### GIVEN TEXT
■ ■ ■ ■
The Mexican Libertad: a complete history

Struck by the oldest mint in the Americas, the Mexican Libertad is one of the most distinctive bullion coins in the world, partly for its dramatic design and partly for a quirk that sets it apart from almost every rival: it carries no stamped face value at all. Its worth is simply its metal. For collectors and investors who prize beauty and relative scarcity, the Libertad has a devoted following.

The oldest mint in the Americas

The Libertad comes from La Casa de Moneda de México, the Mexican Mint, founded in 1535 and the oldest mint in the Western Hemisphere. The gold Libertad launched first, in 1981, with the silver following in 1982. The coins were created to give investors a way into Mexican precious metals, building on the country's long silver-mining heritage. Unusually among government bullion coins, the Libertad carries no denominated face value; under Mexican law it is legal tender valued by its metal content at the current price.

Winged Victory and the Angel of Independence

The Libertad's reverse is among the most striking in bullion: the Winged Victory, the golden angel that crowns the Angel of Independence monument on Mexico City's Paseo de la Reforma, completed in 1910 for the centenary of Mexican independence. She holds a laurel wreath for victory and a broken chain for freedom, with the volcanoes Popocatépetl and Iztaccíhuatl behind her, peaks tied to an Aztec legend of two lovers turned to stone. The design descends from the celebrated 1921 Centenario gold coin. The obverse carries Mexico's coat of arms, the eagle on a cactus devouring a snake.
■ ■ ■ ■
### SOURCE DATA
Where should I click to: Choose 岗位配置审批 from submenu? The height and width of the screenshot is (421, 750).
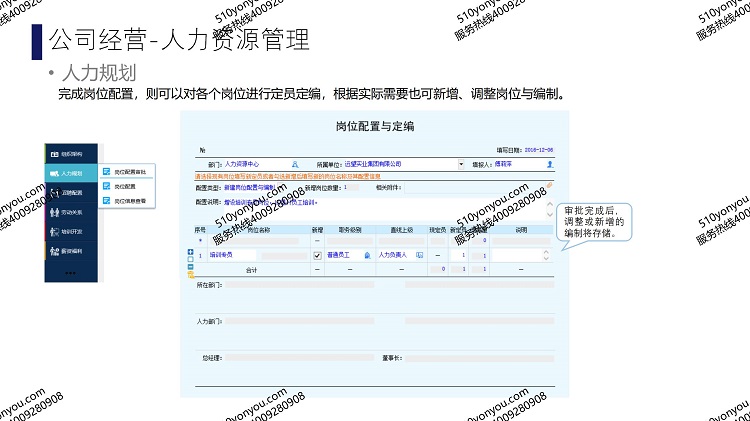pyautogui.click(x=129, y=172)
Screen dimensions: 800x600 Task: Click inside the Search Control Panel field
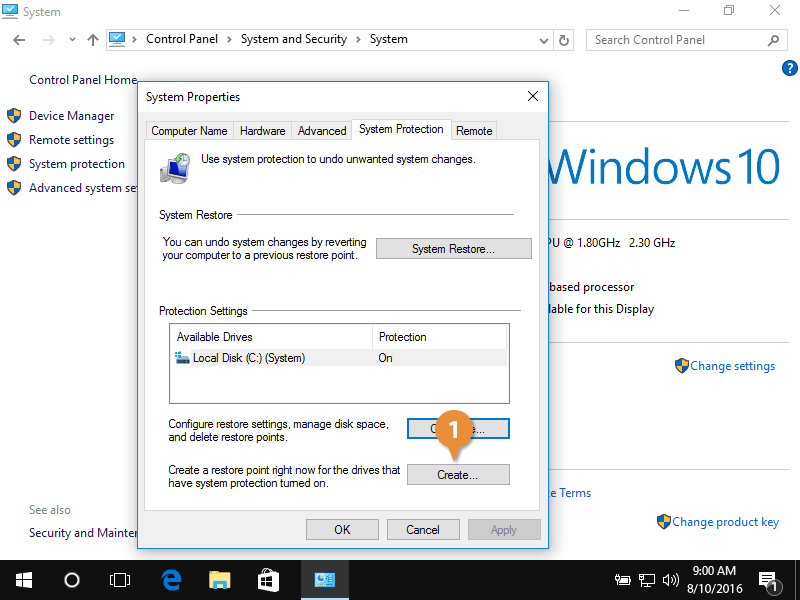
■ ■ ■ ■
### SET TASK 1
According to the text on the Mexican Libertad, in what year was the Mexican Mint founded?
### SET TASK 2
Reproduce everything from "The Libertad's reverse" down to "devouring a snake." in the text on the Mexican Libertad, substituting "olive wreath" for "laurel wreath".

### EXPECTED ANSWER 1
1535

### EXPECTED ANSWER 2
The Libertad's reverse is among the most striking in bullion: the Winged Victory, the golden angel that crowns the Angel of Independence monument on Mexico City's Paseo de la Reforma, completed in 1910 for the centenary of Mexican independence. She holds a olive wreath for victory and a broken chain for freedom, with the volcanoes Popocatépetl and Iztaccíhuatl behind her, peaks tied to an Aztec legend of two lovers turned to stone. The design descends from the celebrated 1921 Centenario gold coin. The obverse carries Mexico's coat of arms, the eagle on a cactus devouring a snake.